The recent slowdown in house prices do not indicate a cooling market, at least not yet, according to an expert.

McGrath Estate Agents Founder John McGrath said annual growth in dwelling prices can give a better view of where the housing market is currently at.

"Australian housing values have been going up at the fastest rate in 30 years, up more than 20% nationally over the past 12 months and up 28% in the strongest market – Hobart, and up 25% in both Sydney and Canberra," Mr McGrath said.

However, there is no denying that the rate at which prices are growing have already slowed in recent months.

CoreLogic's latest report showed that house prices have grown by 1.3% in November, the softest rate since January when values rose by 0.9%.

Dwelling prices have been on a consistent downtrend since July, coming off the peak monthly gain of 2.8% achieved in March.

"That’s not a cooling market – I’d say the market is normalising but there’s still a way to go,” Mr McGrath said.

Auctions market still healthy

Mr McGrath said the auction market provides a good indicator that the overall housing market is still holding steady.

“Auction clearance rates remain very healthy and well above average, despite a high volume of auctions this spring,” he said.

Over the last week of November, weekly auction volumes hit 4,251, the highest since CoreLogic records began in 2008.

“The volume is high right now because lockdown periods have pushed campaigns out, and buyer competition is fierce so more vendors are choosing to sell via auction to capitalise on the extraordinary demand,” Mr McGrath said.

“On top of that are seasonal factors, with November usually a high volume month as people try to sell before Christmas and the beginning of the new school year.”

What could cool the market?

Mr McGrath said the market will inevitably cool at some point — however, he believes a potential increase in the cash rate will not be the trigger.

“It’s more likely that affordability will be the first factor that cools the market down – and it’s already starting to bite,” he said.

“Not only have prices risen by more than 20%, but people’s borrowing capacity has been reduced because APRA has tightened credit criteria and some banks are raising fixed mortgage rates.”

Furthermore, the ratio of housing values to household are now at a new record high, which could further strain affordability of the market particularly for first-home buyers.

Meanwhile, the increasing supply of homes will start to dilute buyer competition, which has already happened and has contributed to the “normalisation” of current market conditions.

According to REA Group, listings have already increased by 21.9% over the past month, with Melbourne, Canberra, and Sydney posting the biggest gains.

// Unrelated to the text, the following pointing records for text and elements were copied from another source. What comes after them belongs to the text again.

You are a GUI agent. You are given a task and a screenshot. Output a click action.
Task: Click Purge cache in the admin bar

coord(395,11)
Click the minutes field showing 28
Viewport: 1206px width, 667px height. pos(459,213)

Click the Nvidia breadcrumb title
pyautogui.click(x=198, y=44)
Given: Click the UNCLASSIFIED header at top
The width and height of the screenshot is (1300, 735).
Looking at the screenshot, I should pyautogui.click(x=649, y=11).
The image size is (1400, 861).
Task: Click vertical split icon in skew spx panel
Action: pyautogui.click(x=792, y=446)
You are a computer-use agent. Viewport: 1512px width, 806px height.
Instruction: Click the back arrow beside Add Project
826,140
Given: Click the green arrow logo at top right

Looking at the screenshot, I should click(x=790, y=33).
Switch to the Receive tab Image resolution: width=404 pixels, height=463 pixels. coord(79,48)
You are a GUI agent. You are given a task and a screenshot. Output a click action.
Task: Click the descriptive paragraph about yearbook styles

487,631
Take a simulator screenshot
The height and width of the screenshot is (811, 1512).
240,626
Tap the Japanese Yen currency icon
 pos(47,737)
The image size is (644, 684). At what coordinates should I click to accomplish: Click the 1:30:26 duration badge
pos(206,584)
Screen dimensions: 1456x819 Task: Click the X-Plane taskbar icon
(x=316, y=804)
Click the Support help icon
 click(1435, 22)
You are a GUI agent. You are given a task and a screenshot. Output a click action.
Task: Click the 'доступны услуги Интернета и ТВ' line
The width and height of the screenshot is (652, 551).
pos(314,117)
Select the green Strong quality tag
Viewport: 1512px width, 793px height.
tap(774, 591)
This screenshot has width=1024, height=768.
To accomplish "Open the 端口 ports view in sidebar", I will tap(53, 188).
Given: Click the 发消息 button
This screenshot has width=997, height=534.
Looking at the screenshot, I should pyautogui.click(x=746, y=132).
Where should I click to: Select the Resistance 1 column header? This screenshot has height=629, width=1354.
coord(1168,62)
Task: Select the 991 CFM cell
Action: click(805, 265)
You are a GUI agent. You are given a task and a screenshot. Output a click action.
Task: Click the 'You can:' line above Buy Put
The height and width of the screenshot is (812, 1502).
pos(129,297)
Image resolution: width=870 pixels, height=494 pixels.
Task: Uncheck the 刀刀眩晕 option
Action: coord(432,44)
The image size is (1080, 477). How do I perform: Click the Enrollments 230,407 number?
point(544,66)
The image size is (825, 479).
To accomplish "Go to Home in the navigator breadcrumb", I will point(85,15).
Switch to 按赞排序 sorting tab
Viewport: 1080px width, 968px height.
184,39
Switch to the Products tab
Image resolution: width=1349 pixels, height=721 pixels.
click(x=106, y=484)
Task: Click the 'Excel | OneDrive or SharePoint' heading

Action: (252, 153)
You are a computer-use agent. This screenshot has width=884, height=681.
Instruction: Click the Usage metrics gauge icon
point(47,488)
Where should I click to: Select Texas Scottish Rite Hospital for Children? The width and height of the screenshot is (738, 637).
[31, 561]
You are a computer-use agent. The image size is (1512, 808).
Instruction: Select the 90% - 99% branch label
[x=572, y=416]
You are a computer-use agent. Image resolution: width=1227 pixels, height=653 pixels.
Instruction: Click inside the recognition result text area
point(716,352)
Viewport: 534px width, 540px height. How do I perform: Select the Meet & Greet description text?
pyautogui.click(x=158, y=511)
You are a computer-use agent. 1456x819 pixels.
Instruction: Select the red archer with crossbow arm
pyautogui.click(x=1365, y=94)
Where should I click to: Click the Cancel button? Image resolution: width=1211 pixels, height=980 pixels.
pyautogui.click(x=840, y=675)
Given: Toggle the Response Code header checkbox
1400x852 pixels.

“I think it’s inevitable that the market will correct at some point, however predicting the timing of that is hard given we don’t know what the pandemic will bring next,” Mr McGrath said.

Mr McGrath said those who are planning to buy should not worry so much about whether the market is going to cool.

“Property is a long-term game and you should plan to hold the next asset you buy through at least one or two cycles, which means a couple of growth spurts and a couple of market cool downs at a minimum,” he said.

“That’s the normal experience for property owners in Australia, so don’t let short-term predictions change your long-term course.”